Use case 2 – medium-sized business

The business needs scalable, flexible, available, and fault tolerance approach with a good computational complexity for the purpose of storing a big amount of data. a real-time processing platform is most suitable for this use case without overlooking data security aspect and data governance to ensure security and accuracy. The Platform has to be an easy software deployment with a wide technical support.

Use case 3 – public sector institution

For this use case, a flexible, available and fault tolerance approach which is able to offer a high variety and flexibility of computational complexity extensions is needed. Batch processing and open source platform with an ease of use is preferred. This platform should be easy to be deployed. Security tools must be available. good documentation and reference manual are required for maintenance needs.

4 Results and Discussion

In all the cases, the technical perspective is the most important item. For a second stage, Use case 1 and 3 prefer the social perspective. For the use case 2 (medium-sized business), the cost and policy perspective is the second most important perspective (Fig. 1).

Fig. 1.
figure 1

Source: Author.

Weights of the alternatives for each use case.
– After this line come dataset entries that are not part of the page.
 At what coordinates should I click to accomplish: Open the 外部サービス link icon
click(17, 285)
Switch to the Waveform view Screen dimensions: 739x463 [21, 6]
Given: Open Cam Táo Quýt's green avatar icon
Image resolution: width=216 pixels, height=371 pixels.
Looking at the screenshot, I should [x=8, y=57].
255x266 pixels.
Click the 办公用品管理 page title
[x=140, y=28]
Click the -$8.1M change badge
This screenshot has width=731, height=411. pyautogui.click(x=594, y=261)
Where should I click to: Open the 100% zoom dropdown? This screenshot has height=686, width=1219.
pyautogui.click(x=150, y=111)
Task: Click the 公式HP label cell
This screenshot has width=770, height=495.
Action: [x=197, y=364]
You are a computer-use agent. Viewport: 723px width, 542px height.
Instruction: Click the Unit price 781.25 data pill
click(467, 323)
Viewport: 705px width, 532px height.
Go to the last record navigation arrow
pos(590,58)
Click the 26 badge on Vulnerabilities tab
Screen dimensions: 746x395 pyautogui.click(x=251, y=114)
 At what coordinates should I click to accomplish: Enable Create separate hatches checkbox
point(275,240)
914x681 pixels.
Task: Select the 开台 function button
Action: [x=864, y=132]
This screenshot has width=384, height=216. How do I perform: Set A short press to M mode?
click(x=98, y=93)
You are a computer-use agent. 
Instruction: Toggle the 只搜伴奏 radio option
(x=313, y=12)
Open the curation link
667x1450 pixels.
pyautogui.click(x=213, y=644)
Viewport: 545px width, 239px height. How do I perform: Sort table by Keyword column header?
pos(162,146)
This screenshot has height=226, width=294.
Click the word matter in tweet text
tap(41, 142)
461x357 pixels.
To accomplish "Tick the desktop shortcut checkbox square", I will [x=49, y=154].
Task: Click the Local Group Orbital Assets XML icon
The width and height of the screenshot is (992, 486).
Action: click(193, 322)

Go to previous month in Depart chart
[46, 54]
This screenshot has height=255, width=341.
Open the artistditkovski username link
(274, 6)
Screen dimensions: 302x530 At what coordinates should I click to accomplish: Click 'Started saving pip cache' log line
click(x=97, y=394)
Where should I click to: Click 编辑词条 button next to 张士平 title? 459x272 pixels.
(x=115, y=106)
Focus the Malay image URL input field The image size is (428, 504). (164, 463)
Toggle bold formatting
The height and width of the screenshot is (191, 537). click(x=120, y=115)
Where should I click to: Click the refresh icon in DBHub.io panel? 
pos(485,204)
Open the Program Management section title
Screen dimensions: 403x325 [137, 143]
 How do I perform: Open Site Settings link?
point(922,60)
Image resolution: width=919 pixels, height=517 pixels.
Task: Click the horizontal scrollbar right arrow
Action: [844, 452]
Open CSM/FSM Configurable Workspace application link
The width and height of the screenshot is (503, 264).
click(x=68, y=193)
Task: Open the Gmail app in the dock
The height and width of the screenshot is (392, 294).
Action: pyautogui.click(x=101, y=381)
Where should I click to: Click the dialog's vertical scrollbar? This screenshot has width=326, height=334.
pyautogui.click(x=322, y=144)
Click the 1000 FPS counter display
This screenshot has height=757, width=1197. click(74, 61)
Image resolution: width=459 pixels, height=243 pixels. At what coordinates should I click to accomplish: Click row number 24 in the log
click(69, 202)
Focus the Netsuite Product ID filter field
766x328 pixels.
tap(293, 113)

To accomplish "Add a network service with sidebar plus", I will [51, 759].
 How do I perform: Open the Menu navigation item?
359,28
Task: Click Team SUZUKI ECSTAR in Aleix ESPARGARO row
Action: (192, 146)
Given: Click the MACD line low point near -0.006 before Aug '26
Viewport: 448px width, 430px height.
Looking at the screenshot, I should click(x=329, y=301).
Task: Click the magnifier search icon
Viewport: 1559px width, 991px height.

Based on the needs of the user defined in the use case 1, Data Lake is the most suitable big data storage approach (58%). For the use case 2, the choice is Data Warehouse (62%). For the use case 3, the choice is Data Lake (29%) and Data Warehouse (20%). Decision-makers precisions may provide a paired comparison which is restricted by their experience and knowledge, as well as by the complexity of the big data storage selection problem in terms of setting up these concepts. To deal with this problem, the decision-makers must understand the details, strengths, and limitations of the AHP method as well as the related platforms [14].

5 Conclusion

Big data storage tools offer organizations new ways to improve their ability to grasp information hiding in their data. The evaluation and selection of the most suitable big data storage tool is however challenging due to multidimensional nature of the decision making problem, and the subjectiveness and imprecision of the decision making process.

To effectively deal with these issues, this paper has presented a multi-criteria group decision making method for evaluating the performance of big data storage tool alternatives, and has studied The impact of the AHP method in Big Data storage selection. The proposal model was made based on the literature review in order to provide an overview of the Big Data storage approach, which offers a simple but efficient evaluation method that can help scientists, businesses and public sector institutions in selecting the most suitable storage platform. The aim from a such analytics study to Big Data storage, valuable information will be extracted and exploited with a better way.

This paper is a first step of a study to deal with all kind of data with a better analysis way. A new architecture will be rolled in our future work which merged Data Lake and Data Warehouse to deal with all these use cases described in this paper for a better data management.